Over Vitebsk, 1913 by Marc Chagall
Over Vitebsk belongs to a large series of works that the artist began after his return to his hometown in June 1914, which take as their subject an over-life-size, elderly beggar floating above the snow-laden rooftops of Vitebsk. The painting plays on the Yiddish expression for a beggar moving from door to door, "er geyt iber di hayzer", which translates as "he walks over the houses." This whimsical turn of phrase allowed Chagall to transform an otherwise naturalistically rendered scene of Vitebsk in winter through the addition of a strange airborne character with a sack on his back, whose presence imbues the composition with a dreamlike otherworldliness.
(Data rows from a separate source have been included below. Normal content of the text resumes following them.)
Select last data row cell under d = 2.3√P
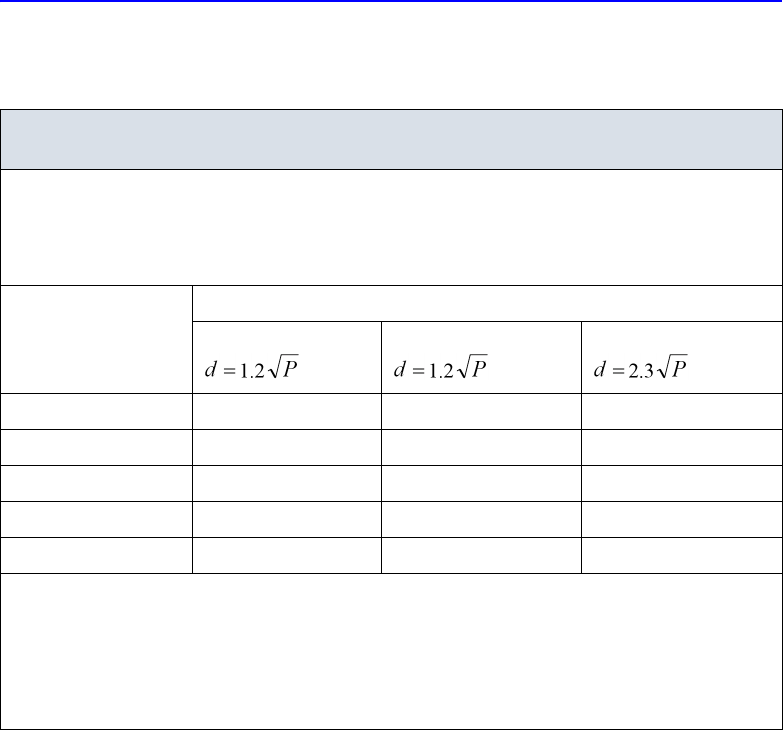The height and width of the screenshot is (730, 783). click(681, 555)
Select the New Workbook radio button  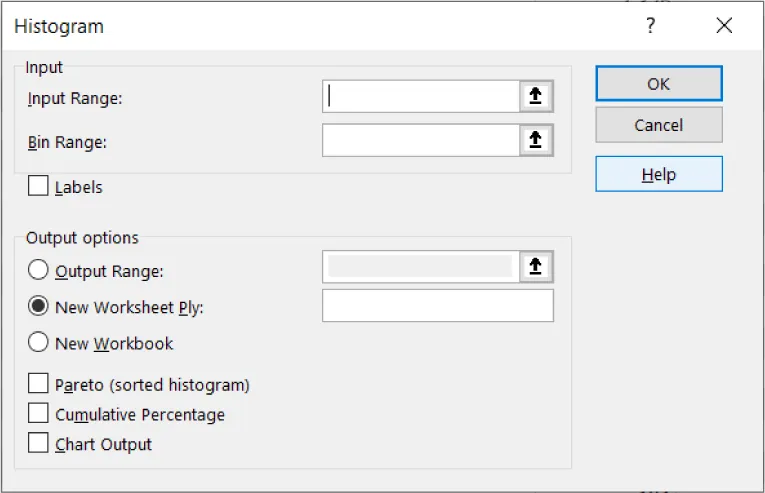39,343

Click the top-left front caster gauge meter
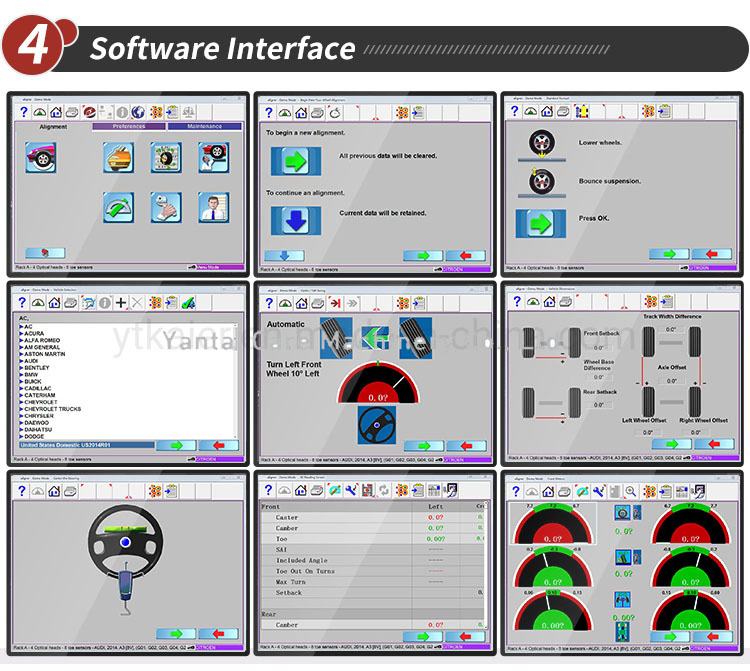click(552, 523)
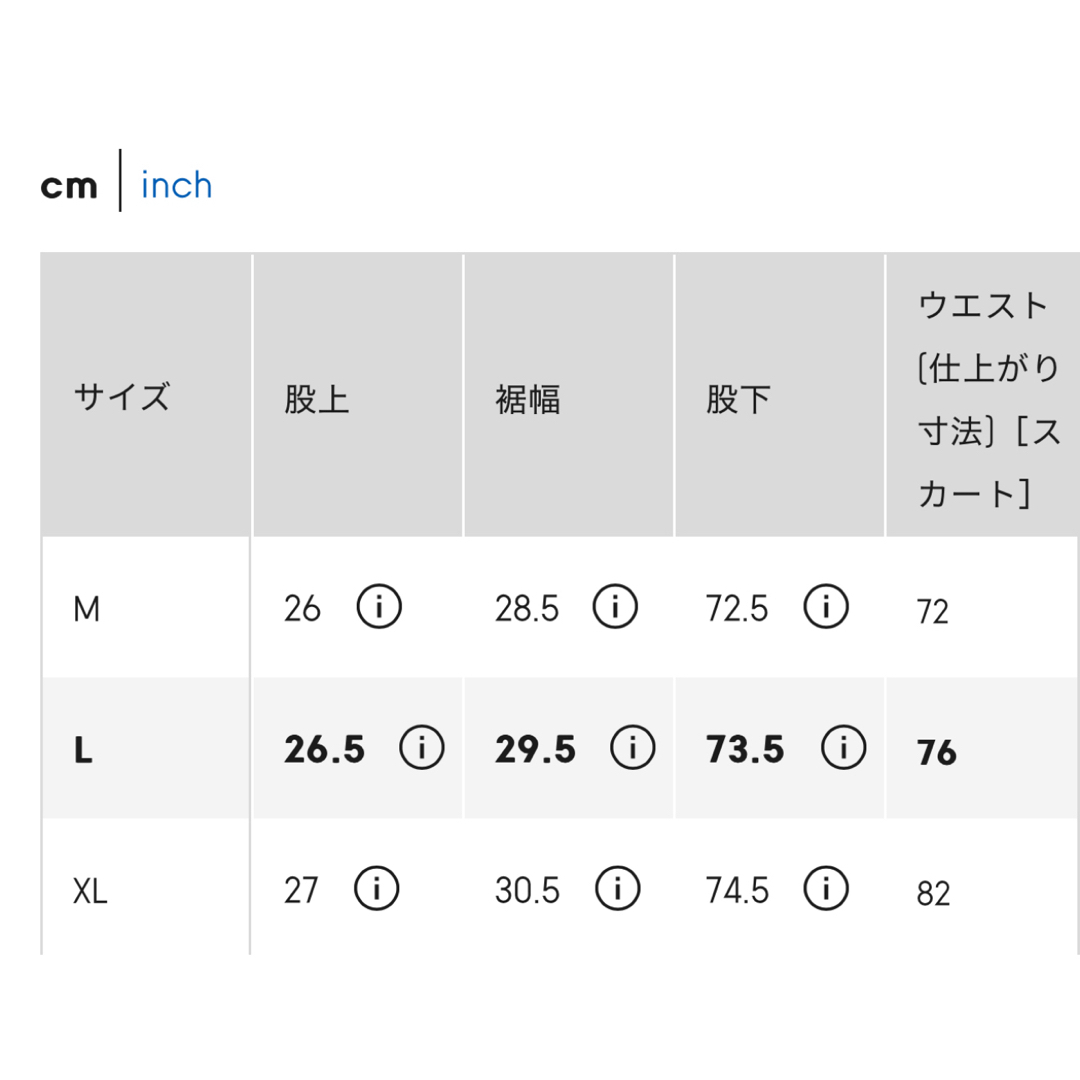Open info icon beside L rise 26.5
The height and width of the screenshot is (1080, 1080).
click(422, 747)
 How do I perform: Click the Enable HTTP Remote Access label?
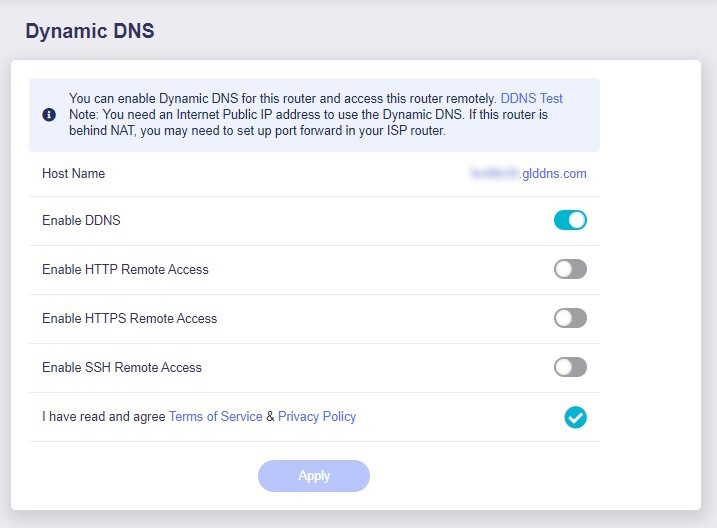pos(125,270)
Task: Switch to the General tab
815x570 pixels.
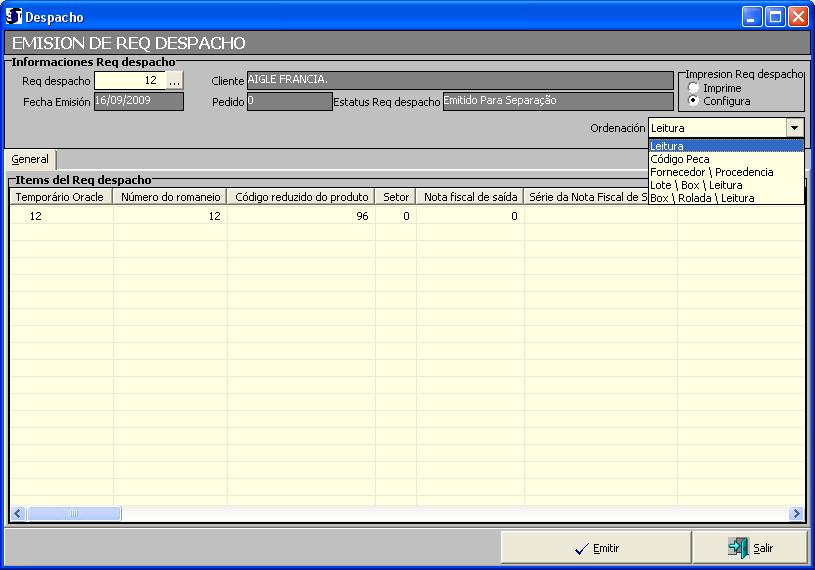Action: click(30, 160)
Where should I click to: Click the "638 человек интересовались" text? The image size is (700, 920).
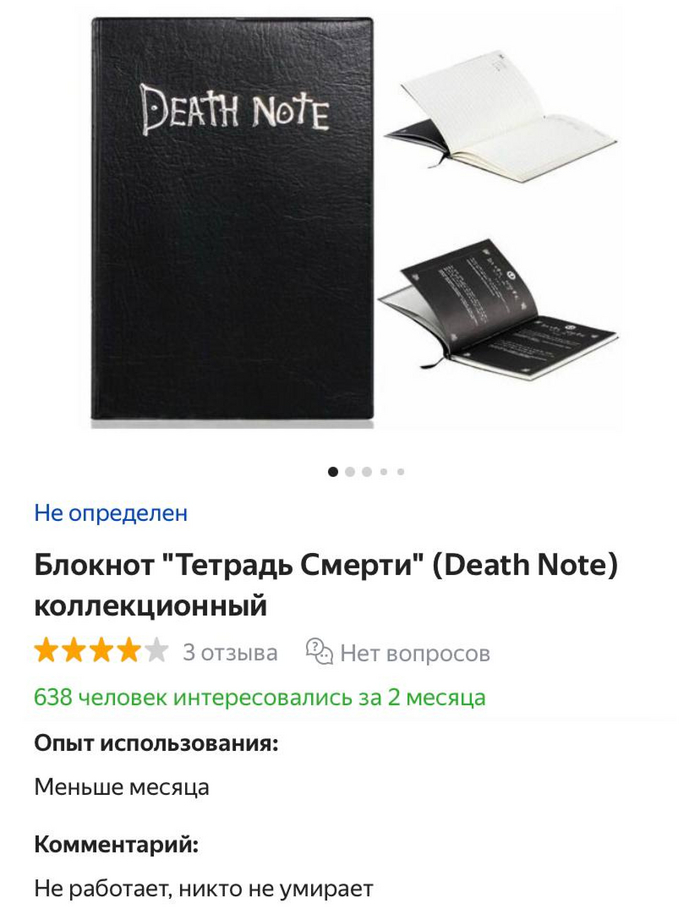(260, 697)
If Chagall left Russia physically to live in Paris, he never did so emotionally or spiritually: Vitebsk figures in much of the work he created in France. His distance from family and Bella Rosenfeld, who would eventually become his wife, undoubtedly fed his fondness for his home town. Indeed, Chagall's sense of self was so rooted there that he would come to consider Paris his "second Vitebsk." This may sound like the mooning of a romantic and homesick artist. Yet looking at Over Vitebsk or The Flying Carriage (1913), one gets such a particular feeling of the place - where magical events are as prosaic as milking the cow - that it's impossible not to feel bewitched by them. Chagall is the rare sophisticate who manages to tap into the emotional sturdiness of folk culture without belittling or, at least in these paintings, over-sentimentalizing it. As an artist he was a product of both modernist Paris and the shtetl, a hybrid of the urban and the rural, the new and the old. This is what makes his best work compassionately earthy and utterly fantastic. It is what makes Chagall Chagall.